Continue, a partir da última frase, o artigo de opinião sobre o referendo da independência da Escócia que aparece abaixo.
___ Excerto selecionado
António
Reis Pereira . jornal i, opinião
As
regiões europeias que aspiram a processos de secessão estão com os olhos postos
na Escócia
O
referendo que se vai desenrolar no próximo dia 18 de Setembro na Escócia,
referendo que definirá (ou não) a Escócia de novo como país independente,
depois da perda de soberania em 1707, é aparentemente um assunto longínquo para
Portugal, algo mais que se passa por esse mundo fora que teoricamente pouca ou
nenhuma importância tem para a nossa vida colectiva, nesta altura bem mais
condicionada por múltiplos factores de natureza económica e financeira.
Mas
será que nada tem a ver connosco, mesmo nada? Ou será que se a Escócia, país
independente durante 864 anos da sua história, conseguir de novo voltar a ser
um país, tal poderá implicar uma série de alterações que depois nos vão
afectar?
______
___ Material de origem
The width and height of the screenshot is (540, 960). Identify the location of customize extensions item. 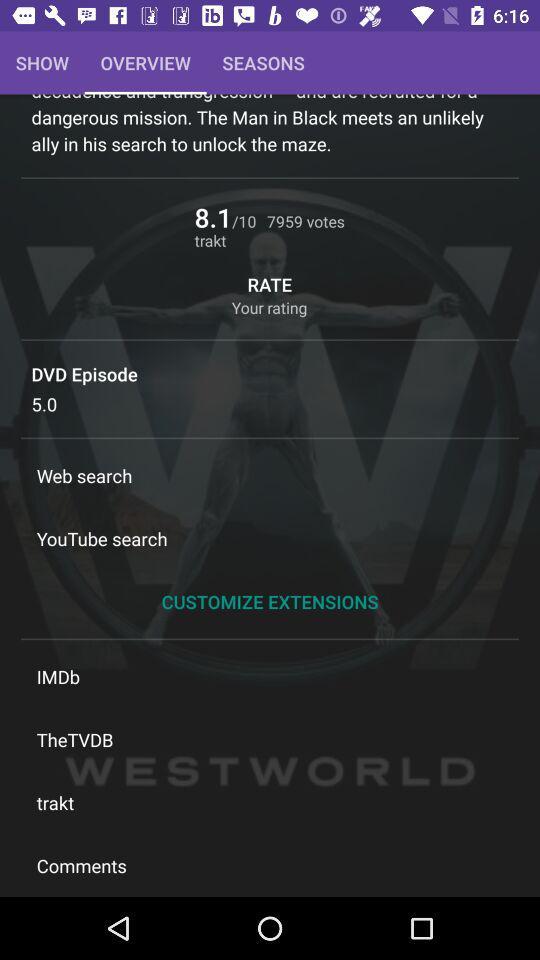
(270, 600).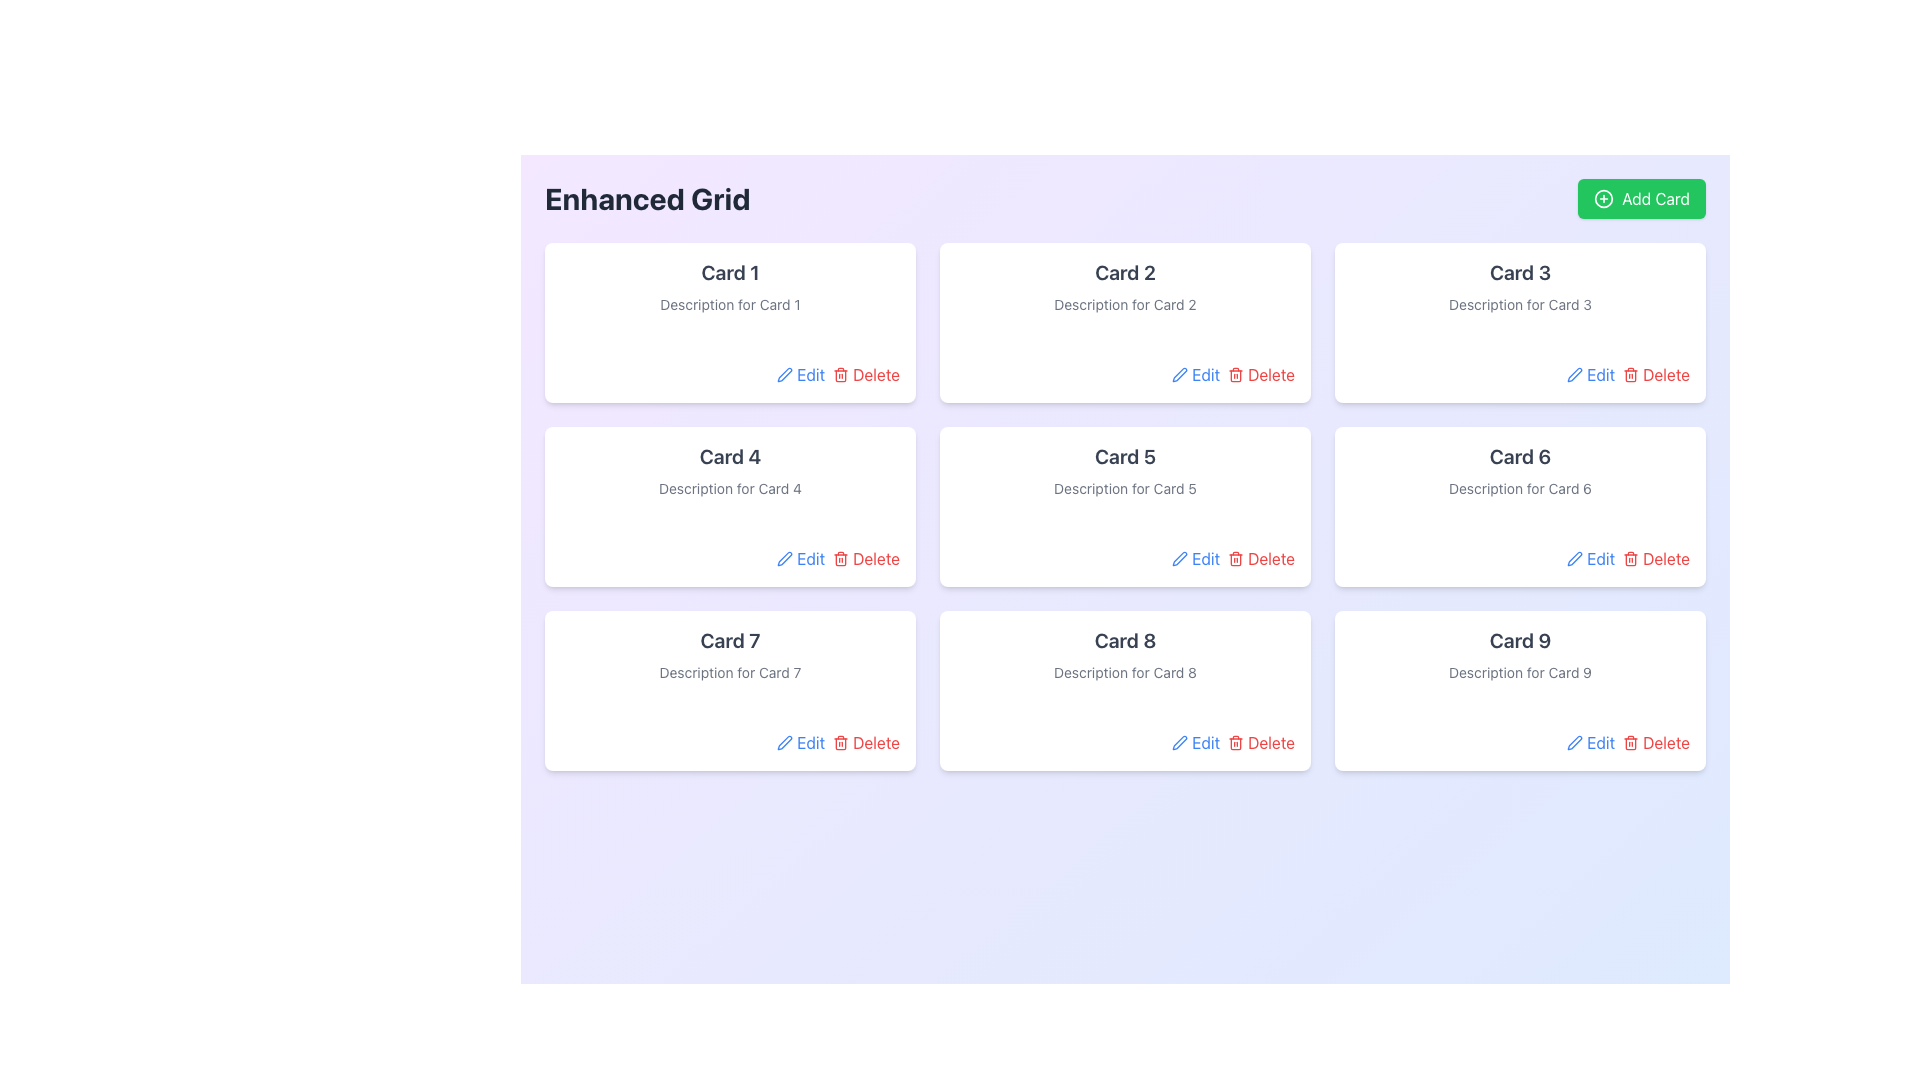 The width and height of the screenshot is (1920, 1080). Describe the element at coordinates (729, 273) in the screenshot. I see `the title text label located in the upper-left corner of the first card in the grid layout, which identifies the card's contents` at that location.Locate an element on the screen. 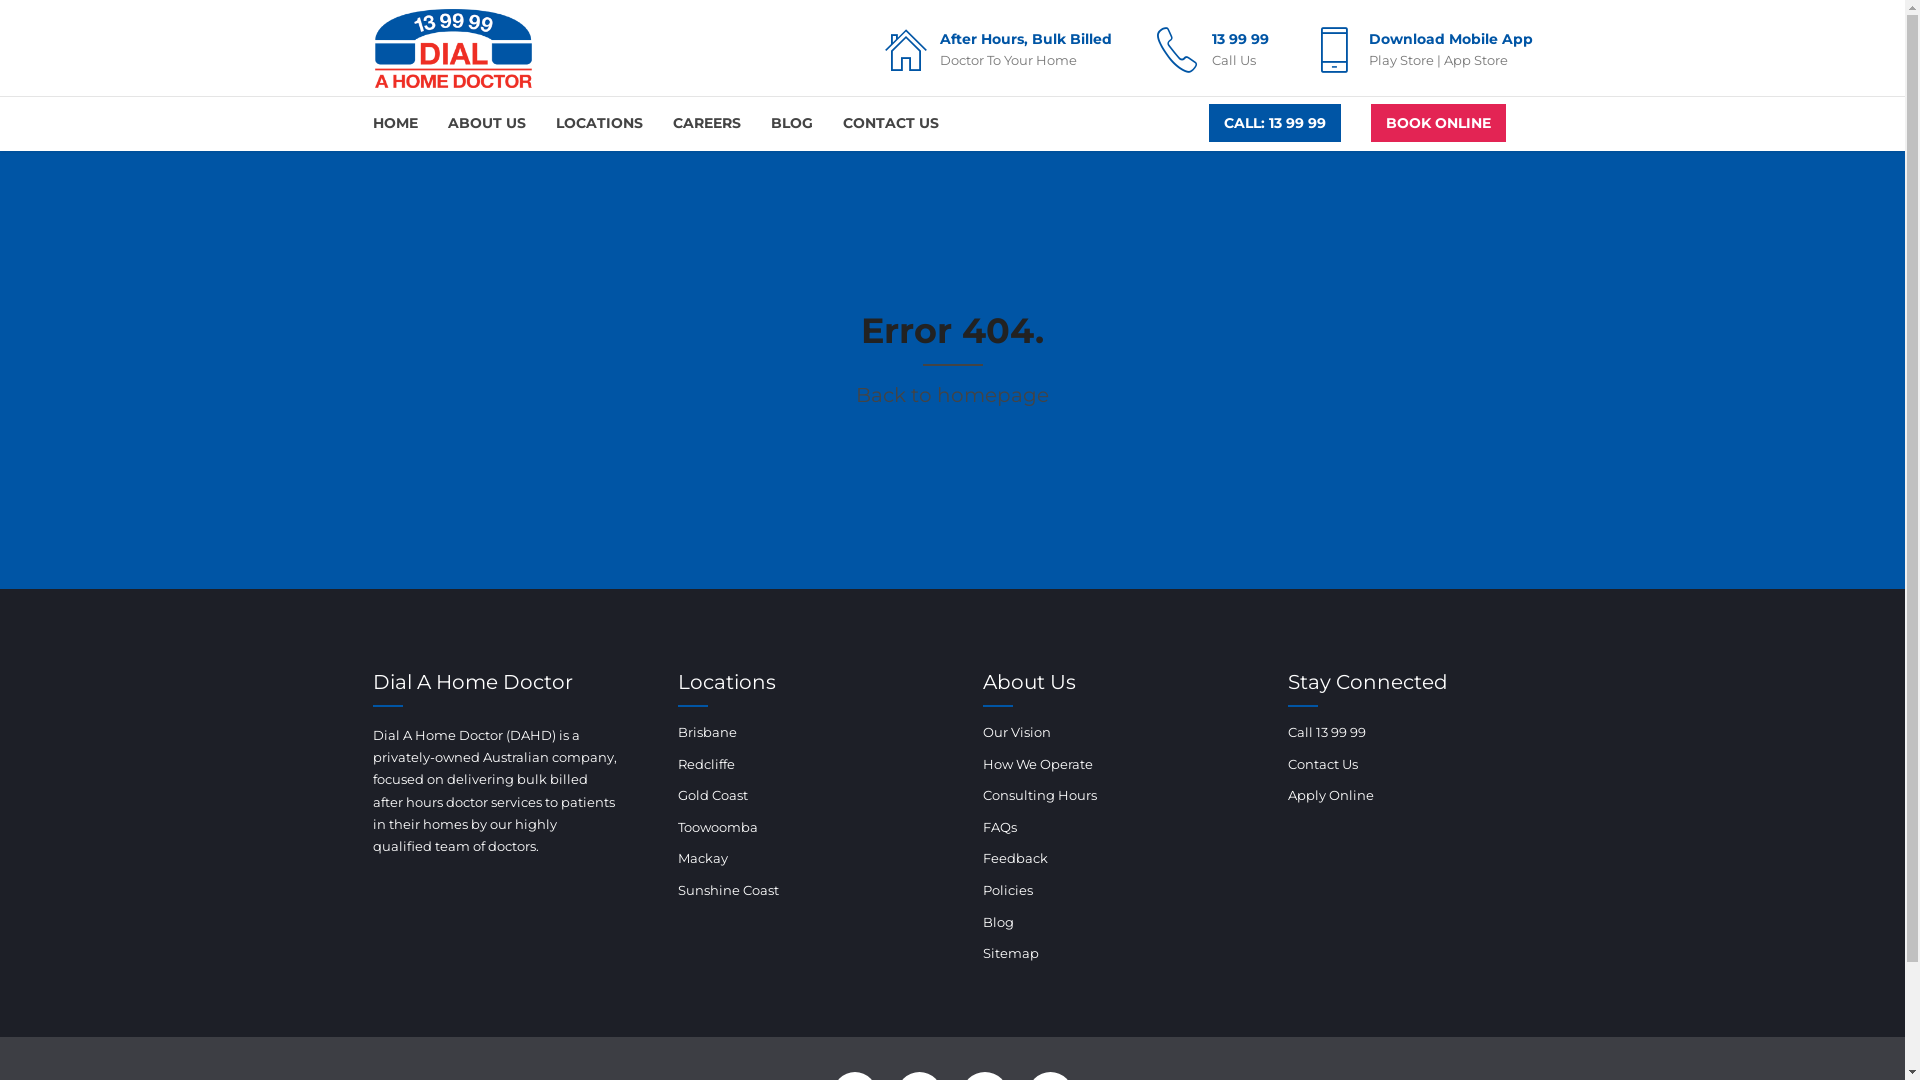 Image resolution: width=1920 pixels, height=1080 pixels. 'CAREERS' is located at coordinates (705, 123).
______
Resposta ::
Em
primeiro lugar, falar de independências quando estamos num lento mas definitivo
processo inverso, europeu, de integração económica, monetária, bancária e,
também política, é algo à partida um pouco raro. De qualquer forma, a vontade
dos povos deve estar acima de demais considerações, e se um povo, uma nação,
quiser mesmo constituir-se ou reconstituir-se como país, têm de haver
mecanismos legais e democráticos que o permitam, e por isso o governo de
Londres actuou de uma forma sábia ao permitir o referendo, precedido
naturalmente por um amplo e esclarecedor debate.
Assim,
nesta altura, as regiões europeias que aspiram a processos de secessão estão
com os olhos postos na Escócia, pois se esta conseguir restaurar a sua
independência, num quadro legal e pacífico, tal poderá ser o mote para novos
referendos. Aqui contam-se, entre outras, regiões como a Baviera, a Flandres, a
Sereníssima e algumas regiões actualmente espanholas, e é por aqui que pode
haver consequências claras sobre o nosso país.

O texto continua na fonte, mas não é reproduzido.